A lifetime’s worth of letters combine to portray a singular character.

Sybil Van Antwerp, a cantankerous but exceedingly well-mannered septuagenarian, is the titular correspondent in Evans’ debut novel. Sybil has retired from a beloved job as chief clerk to a judge with whom she had previously been in private legal practice. She is the divorced mother of two living adult children and one who died when he was 8. She is a reader of novels, a gardener, and a keen observer of human nature. But the most distinguishing thing about Sybil is her lifelong practice of letter writing. As advancing vision problems threaten Sybil’s carefully constructed way of life—in which letters take the place of personal contact and engagement—she must reckon with unaddressed issues from her past that threaten the house of cards (letters, really) she has built around herself.

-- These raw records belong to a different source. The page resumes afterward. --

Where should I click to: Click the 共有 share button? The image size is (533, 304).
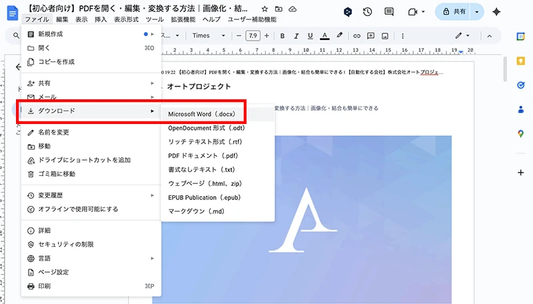coord(454,12)
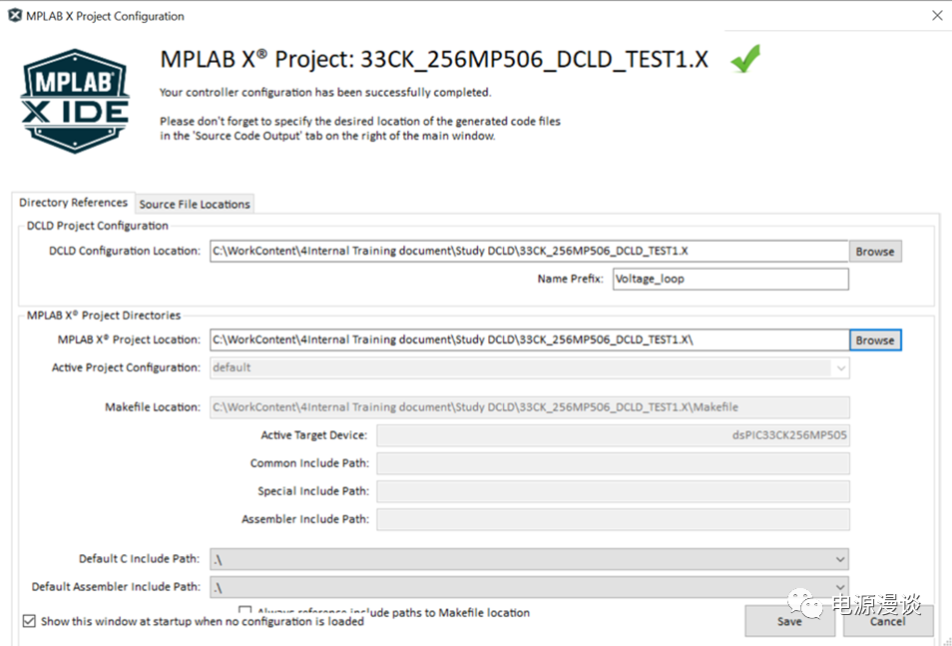
Task: Click the MPLAB X Project Location field
Action: click(x=529, y=340)
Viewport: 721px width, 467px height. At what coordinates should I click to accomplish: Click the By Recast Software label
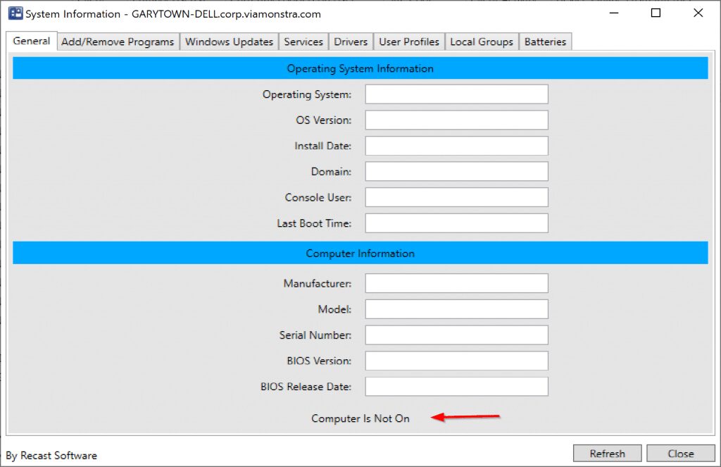50,455
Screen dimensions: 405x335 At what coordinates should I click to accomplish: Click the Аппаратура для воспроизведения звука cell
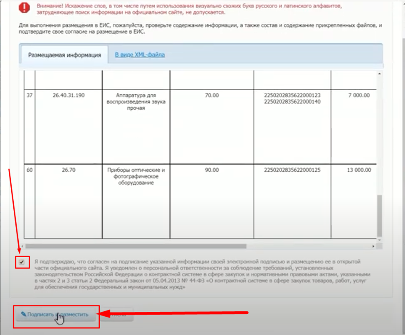(136, 102)
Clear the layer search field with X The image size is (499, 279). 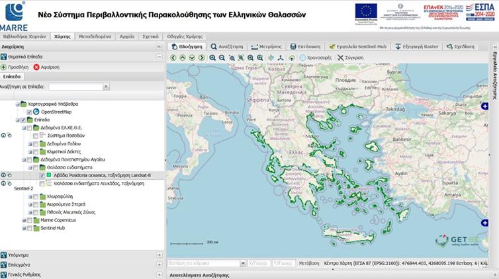click(106, 87)
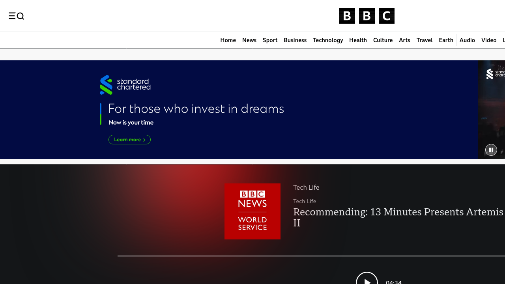The image size is (505, 284).
Task: Click the BBC News World Service thumbnail
Action: (x=253, y=211)

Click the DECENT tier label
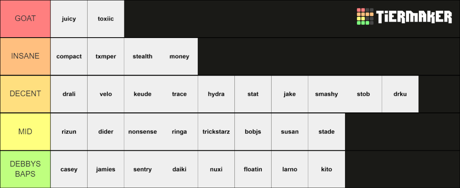tap(25, 94)
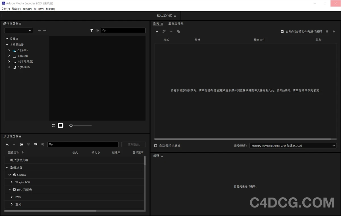The height and width of the screenshot is (216, 341).
Task: Collapse the DVD 和蓝光 preset group
Action: point(9,189)
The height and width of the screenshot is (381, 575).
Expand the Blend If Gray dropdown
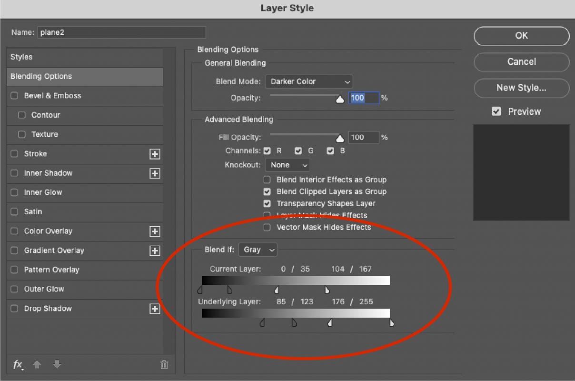[x=258, y=250]
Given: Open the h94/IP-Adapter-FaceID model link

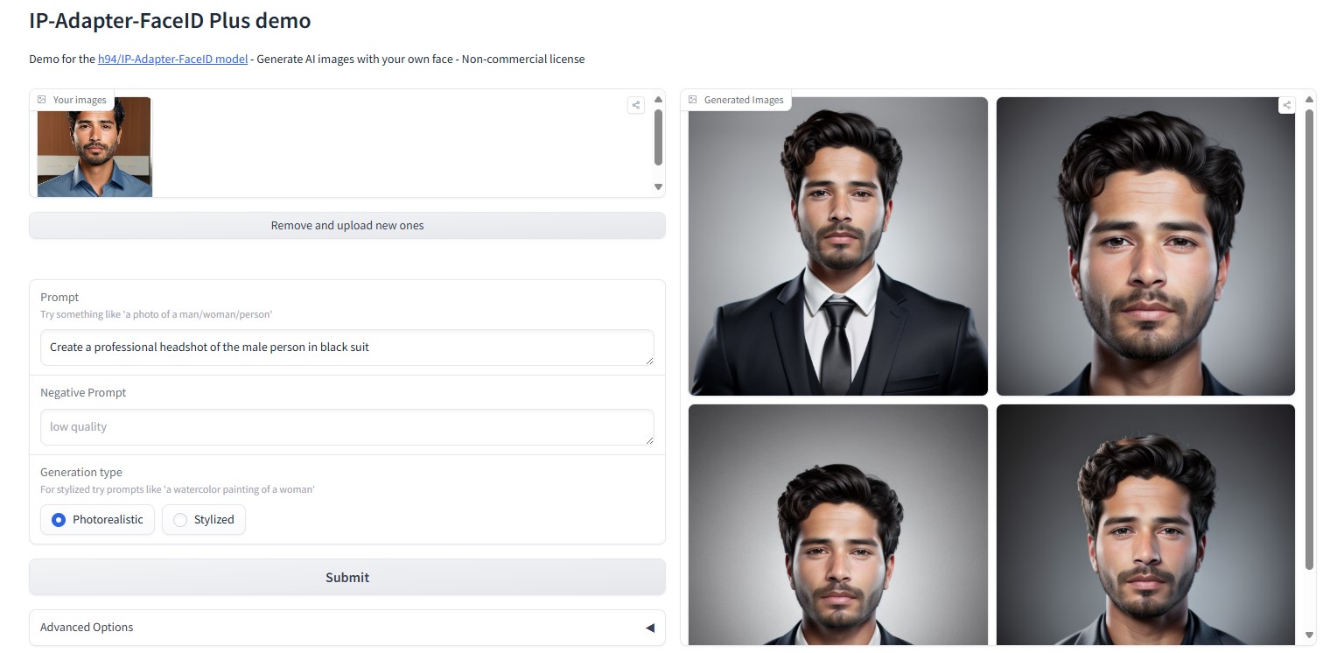Looking at the screenshot, I should (172, 59).
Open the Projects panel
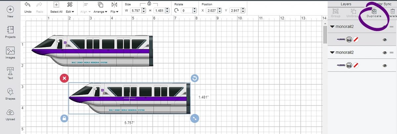Image resolution: width=397 pixels, height=134 pixels. [x=10, y=30]
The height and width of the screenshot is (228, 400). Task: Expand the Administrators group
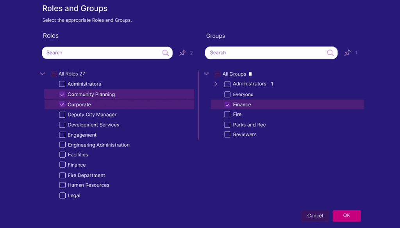[216, 84]
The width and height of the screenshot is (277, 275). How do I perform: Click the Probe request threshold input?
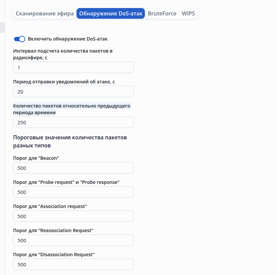point(73,192)
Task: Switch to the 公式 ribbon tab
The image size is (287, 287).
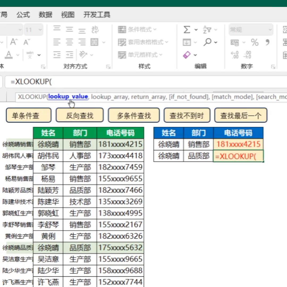Action: (x=23, y=14)
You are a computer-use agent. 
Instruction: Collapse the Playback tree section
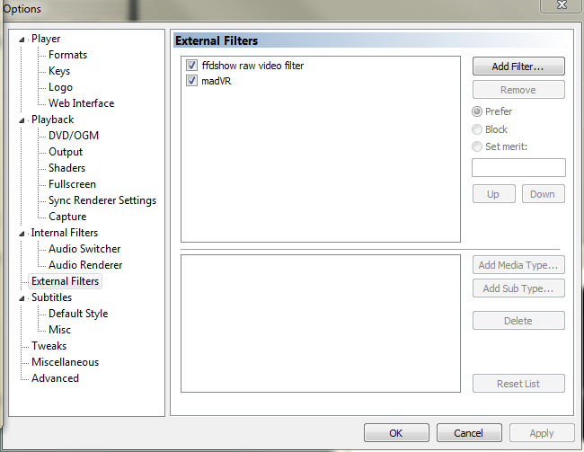(x=23, y=120)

Sybil’s relationships are gradually revealed in the series of letters sent to and received from, among others, her brother, sister-in-law, children, former work associates, and, intriguingly, literary icons including Joan Didion and Larry McMurtry. Perhaps most affecting is the series of missives Sybil writes but never mails to a shadowy figure from her past. Thoughtful musings on the value and immortal quality of letters and the written word populate one of Sybil’s notes to a young correspondent while other messages are laugh-out-loud funny, tinged with her characteristic blunt tartness. Evans has created a brusque and quirky yet endearing main character with no shortage of opinions and advice for others but who fails to excavate the knotty difficulties of her own life. As Sybil grows into a delayed self-awareness, her letters serve as a chronicle of fitful growth.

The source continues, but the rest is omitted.